Misinformation may have played a big part in diminished support for the proposal.
- Several false statements about what's included in the draft constitution went viral online, including a claim that the "right to housing" article would ban people from owning private property and another claim that the constitution would allow people to get abortions nine months into pregnancy.
- At the same time, economic stresses as inflation runs rampant have tempered the idea of revamping health and pension systems, despite economists saying the new constitution would be overall beneficial, experts tell Axios Latino.
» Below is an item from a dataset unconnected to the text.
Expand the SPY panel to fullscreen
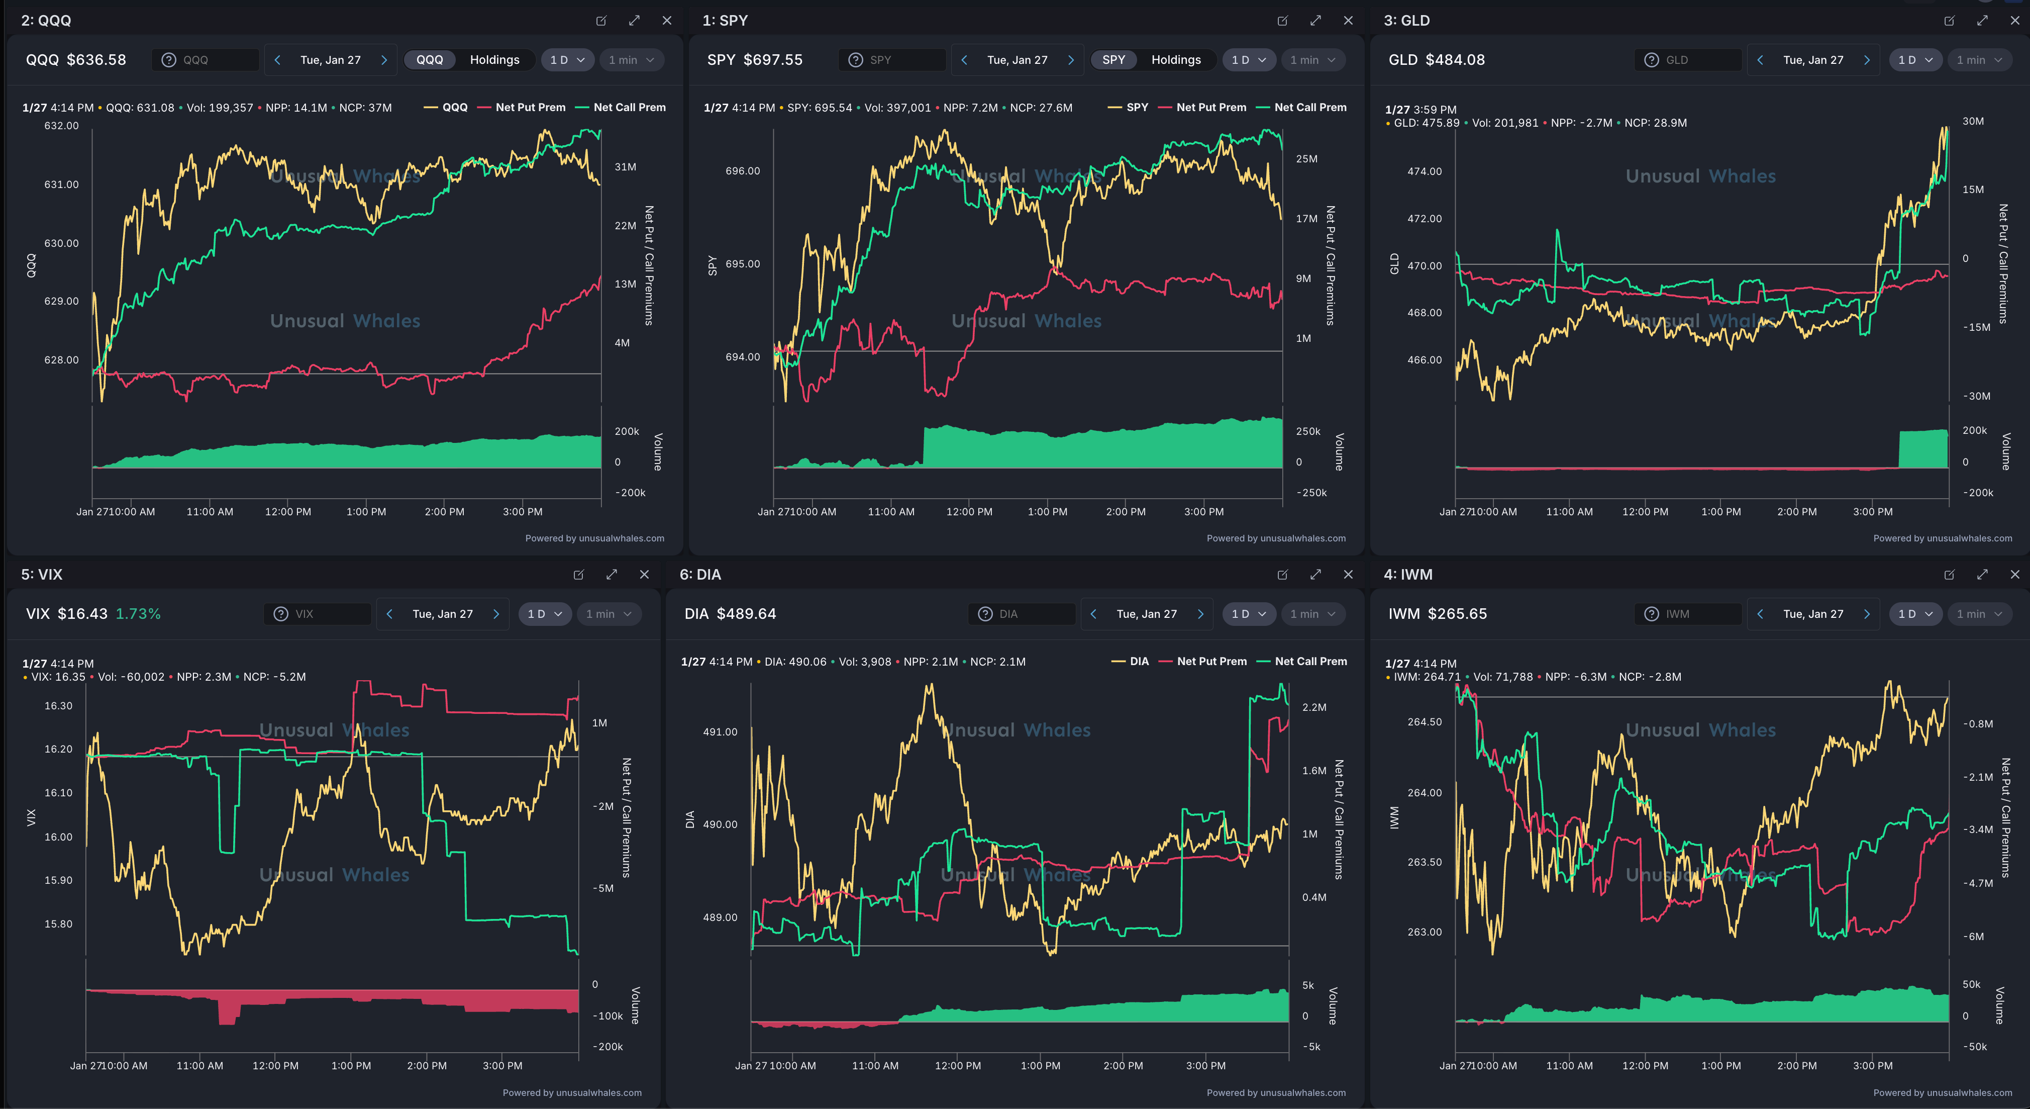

- “I think people are afraid of the uncertainty, and that some feel their lives are hard but they might not benefit the same as groups, like women and Indigenous communities, that would gain more rights than they have historically had,”said Verónica Undurraga, constitutional expert and a law professor at Universidad Adolfo Ibáñez.
It's unclear what happens next if the draft is rejected.
- If it's approved, Boric's government has said Congress will amend some of the more vague and controversial parts of the constitution.
What they’re saying: “I fear that (a vote against the draft) will be a barrier that could be like putting a tight lid on a pot, and the general unrest that led us here will boil over,” says Undurraga. Approval “at least creates channels to manage these changes.”
- She added that most details on how to implement the new social rights and other provisions “are left to Congress to legislate on later. So the constitution is just a first step” regardless.
Background: Chile’s current constitution dates to 1980, when Pinochet was in power. It privatized health, pension and education systems, which critics say fostered a highly unequal society despite the country’s wealth.
Of note: Voting in the referendum is mandatory for everyone over 18, with fines up to $200 for those who don’t go to the polls.
- Some Chileans have said they will void their own ballots.